Great Am. Realty of E. Indus. Ct., LLC v Guzu, Inc. |
2020 NY Slip Op 05492 |
Decided on October 7, 2020 |
Appellate Division, Second Department |
Published by New York State Law Reporting Bureau pursuant to Judiciary Law § 431. |
This opinion is uncorrected and subject to revision before publication in the Official Reports. |
Decided on October 7, 2020 SUPREME COURT OF THE STATE OF NEW YORK Appellate Division, Second Judicial Department
WILLIAM F. MASTRO, J.P.
JOHN M. LEVENTHAL
SHERI S. ROMAN
LINDA CHRISTOPHER, JJ.
2018-10966
(Index No. 21886/14)
v
Guzu, Inc., et al., respondents.
Mason & Mason, P.C., Garden City, NY (Michael V. Mason of counsel), for appellant.
Motlagh Law Office, P.C., Greenvale, NY (Mahsa Motlagh of counsel), for respondents.
DECISION & ORDER
In an action to recover damages for breach of a lease and to recover on a personal guaranty, the plaintiff appeals from an order of the Supreme Court, Suffolk County (Joseph C. Pastoressa, J.), entered July 11, 2018. The order, insofar as appealed from, denied that branch of the plaintiff's motion which was for summary judgment on the issue of liability.
ORDERED that the order is affirmed insofar as appealed from, with costs.
In August 2012, the plaintiff, as owner, and the defendant Guzu, Inc. (hereinafter Guzu), as tenant, entered into a lease whereby the plaintiff leased commercial premises located in Deer Park to Guzu for a period of three years.
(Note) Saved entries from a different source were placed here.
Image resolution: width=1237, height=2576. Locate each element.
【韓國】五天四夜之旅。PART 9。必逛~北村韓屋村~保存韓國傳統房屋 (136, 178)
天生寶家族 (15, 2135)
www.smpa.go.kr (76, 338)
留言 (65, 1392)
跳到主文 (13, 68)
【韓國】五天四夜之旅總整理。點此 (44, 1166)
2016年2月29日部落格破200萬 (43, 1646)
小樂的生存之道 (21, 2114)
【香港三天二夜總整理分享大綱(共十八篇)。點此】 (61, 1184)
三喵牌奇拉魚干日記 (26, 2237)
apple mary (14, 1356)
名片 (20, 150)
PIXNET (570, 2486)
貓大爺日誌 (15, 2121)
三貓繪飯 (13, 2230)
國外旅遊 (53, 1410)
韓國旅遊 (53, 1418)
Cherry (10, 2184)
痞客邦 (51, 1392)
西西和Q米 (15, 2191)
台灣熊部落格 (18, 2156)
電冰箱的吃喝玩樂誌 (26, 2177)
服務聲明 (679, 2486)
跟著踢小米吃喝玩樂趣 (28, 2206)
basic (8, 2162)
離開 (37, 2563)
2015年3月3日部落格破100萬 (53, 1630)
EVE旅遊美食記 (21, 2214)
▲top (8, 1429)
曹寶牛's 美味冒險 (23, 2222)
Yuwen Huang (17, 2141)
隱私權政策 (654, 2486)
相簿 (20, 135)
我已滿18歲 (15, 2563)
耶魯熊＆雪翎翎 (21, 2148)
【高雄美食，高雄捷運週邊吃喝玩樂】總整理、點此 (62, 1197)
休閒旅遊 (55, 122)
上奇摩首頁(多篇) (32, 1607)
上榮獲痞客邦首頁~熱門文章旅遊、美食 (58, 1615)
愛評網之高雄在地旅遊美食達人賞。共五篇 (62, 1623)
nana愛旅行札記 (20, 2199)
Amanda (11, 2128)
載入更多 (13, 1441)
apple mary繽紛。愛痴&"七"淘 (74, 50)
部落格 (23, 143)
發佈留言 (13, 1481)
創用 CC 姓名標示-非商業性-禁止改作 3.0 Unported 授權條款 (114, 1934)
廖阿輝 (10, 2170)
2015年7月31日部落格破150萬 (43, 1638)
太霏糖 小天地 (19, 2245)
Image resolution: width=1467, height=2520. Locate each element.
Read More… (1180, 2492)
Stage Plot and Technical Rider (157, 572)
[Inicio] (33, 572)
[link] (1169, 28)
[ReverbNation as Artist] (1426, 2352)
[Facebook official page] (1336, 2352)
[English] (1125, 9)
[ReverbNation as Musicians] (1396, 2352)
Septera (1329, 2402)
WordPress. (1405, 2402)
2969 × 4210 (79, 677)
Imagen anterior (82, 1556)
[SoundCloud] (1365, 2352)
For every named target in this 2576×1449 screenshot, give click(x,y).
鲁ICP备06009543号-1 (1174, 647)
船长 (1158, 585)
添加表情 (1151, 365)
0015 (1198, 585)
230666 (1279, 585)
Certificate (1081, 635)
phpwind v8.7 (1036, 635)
The defendants Hesam Meshkat and Pano Stavrakas, principals of Guzu, personally guaranteed Guzu's obligations under the lease. In November 2014, the plaintiff commenced this action to recover damages for breach of the lease and to recover on the personal guaranty, alleging, among other things, that Guzu defaulted under the terms of the lease by failing to pay rent due thereunder.
The plaintiff moved, inter alia, for summary judgment on the issue of liability. In opposition, the defendants argued that they were not liable for the unpaid rent, inasmuch as damage caused to the premises by Hurricane Sandy had rendered portions of the premises unusable, and that they had vacated the premises pursuant to a stipulation of settlement entered into between the parties in a prior holdover proceeding. In an order entered July 11, 2018, the Supreme Court, inter alia, denied that branch of the plaintiff's motion which was for summary judgment on the issue of liability, and the plaintiff appeals.
The plaintiff established its prima facie entitlement to judgment as a matter of law by submitting, inter alia, a signed copy of the lease, which contained the personal guaranty, as well as evidence that Guzu failed to pay rent as required under the terms of the lease (see VRA Family L.P. v Salon Mgt. USA, LLC, 183 AD3d 614, 615).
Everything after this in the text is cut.